[EXTRACTED RECORDS Boundary: Start]

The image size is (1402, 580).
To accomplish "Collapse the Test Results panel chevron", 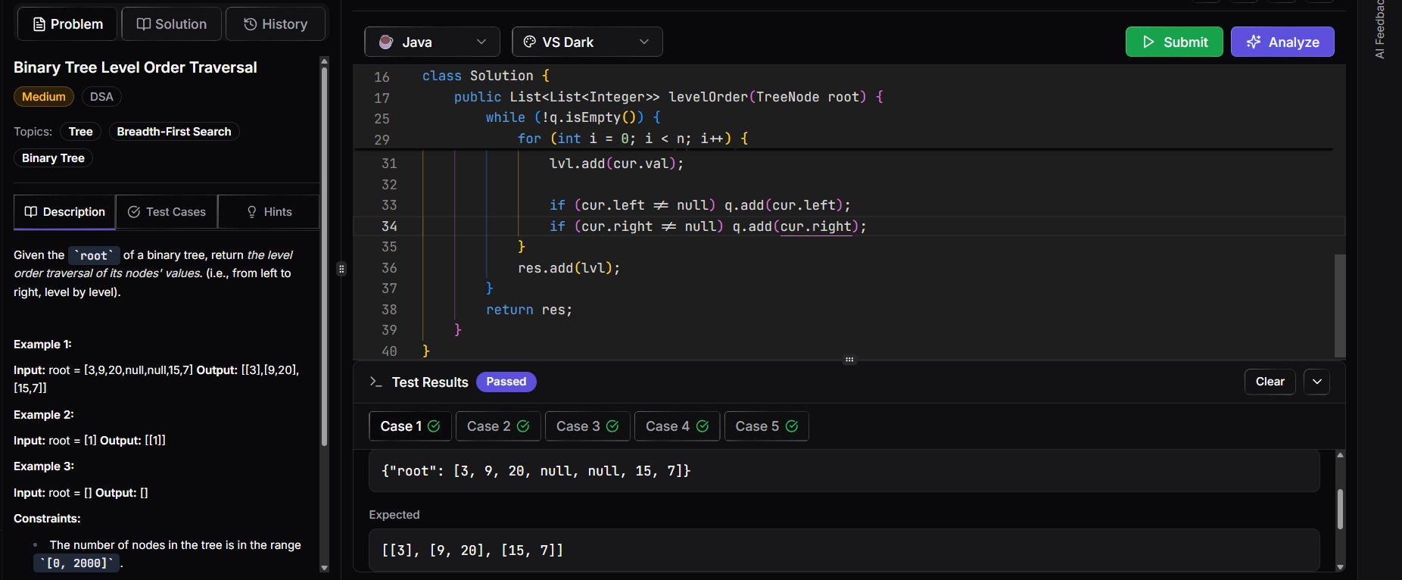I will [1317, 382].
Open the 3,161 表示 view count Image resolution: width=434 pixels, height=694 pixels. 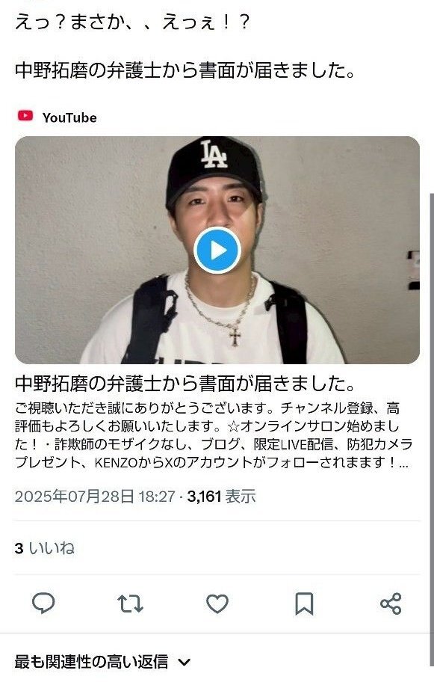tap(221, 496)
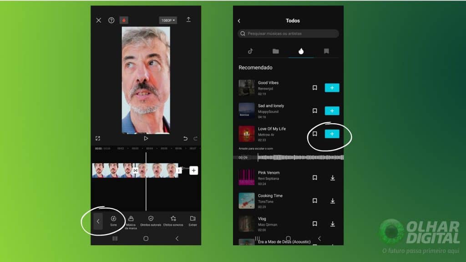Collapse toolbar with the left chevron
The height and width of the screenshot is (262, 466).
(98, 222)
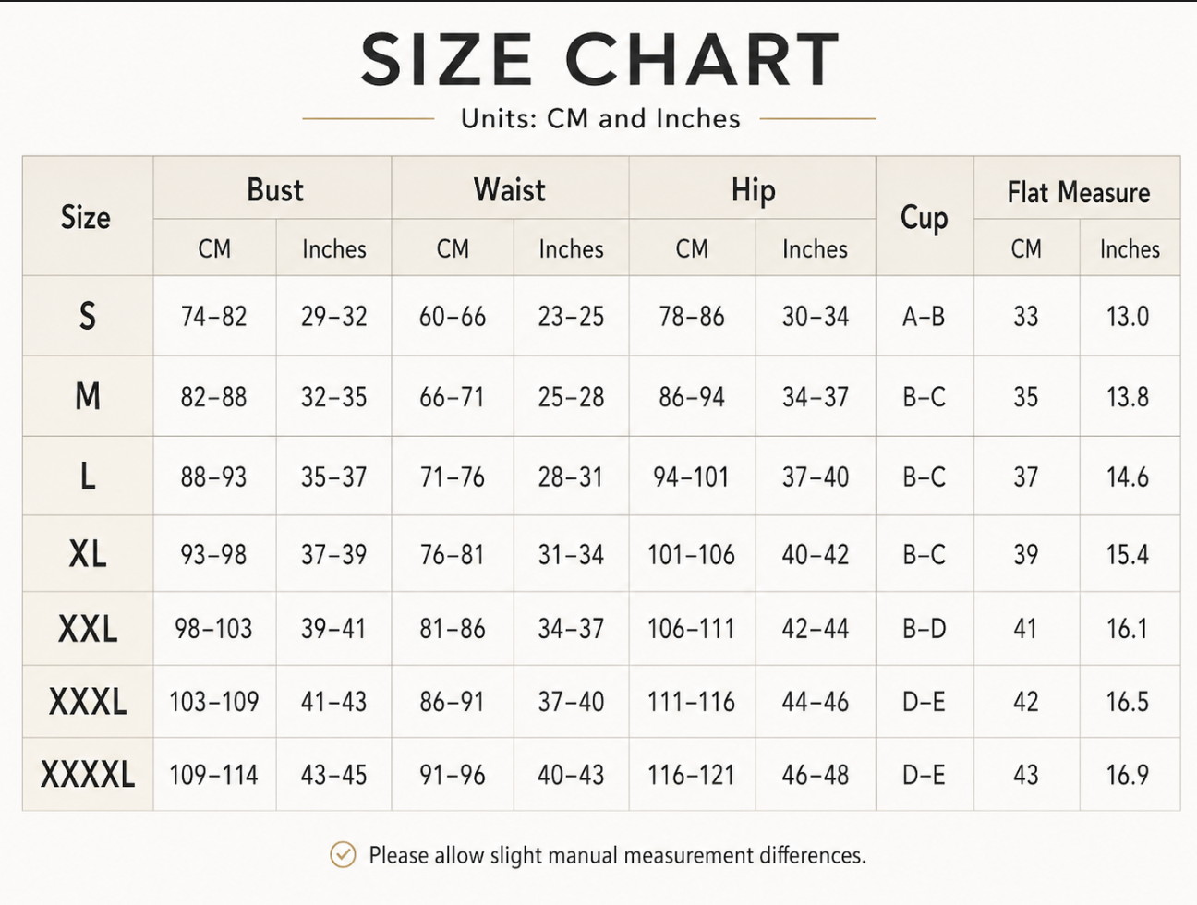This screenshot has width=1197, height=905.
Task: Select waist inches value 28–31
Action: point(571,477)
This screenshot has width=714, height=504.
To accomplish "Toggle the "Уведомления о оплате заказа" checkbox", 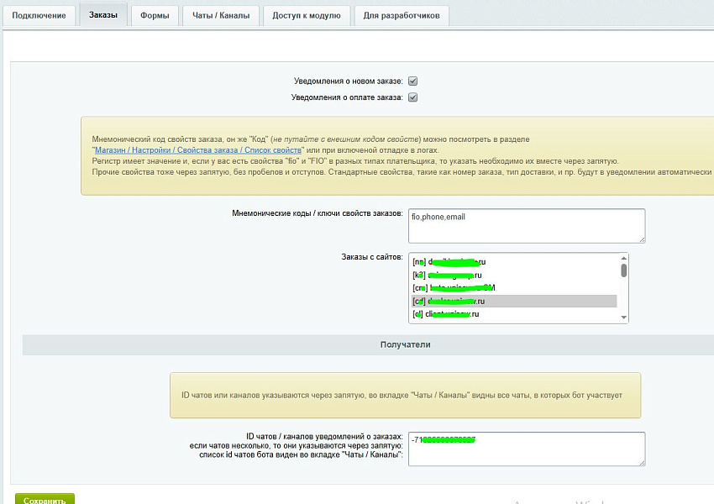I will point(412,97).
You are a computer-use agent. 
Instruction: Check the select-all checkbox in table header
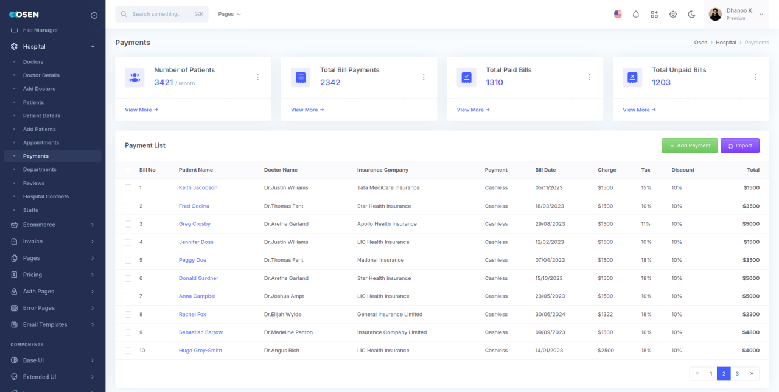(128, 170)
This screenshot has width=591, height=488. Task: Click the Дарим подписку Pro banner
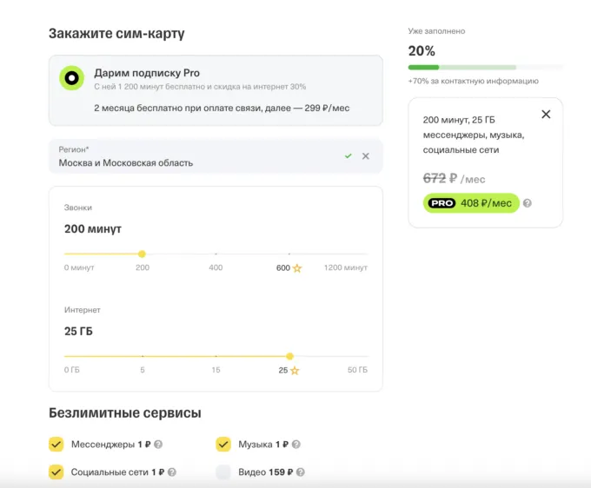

[EXTRACTED RECORDS Boundary: End]

* [YOUR TASK] All lines from the one containing "Instruction: Check the" to the last line of the records above, and no others, should be returned unchanged, without pictures.

* [EXERCISE SOLUTION]
Instruction: Check the select-all checkbox in table header
(128, 170)
This screenshot has width=591, height=488. Task: Click the Дарим подписку Pro banner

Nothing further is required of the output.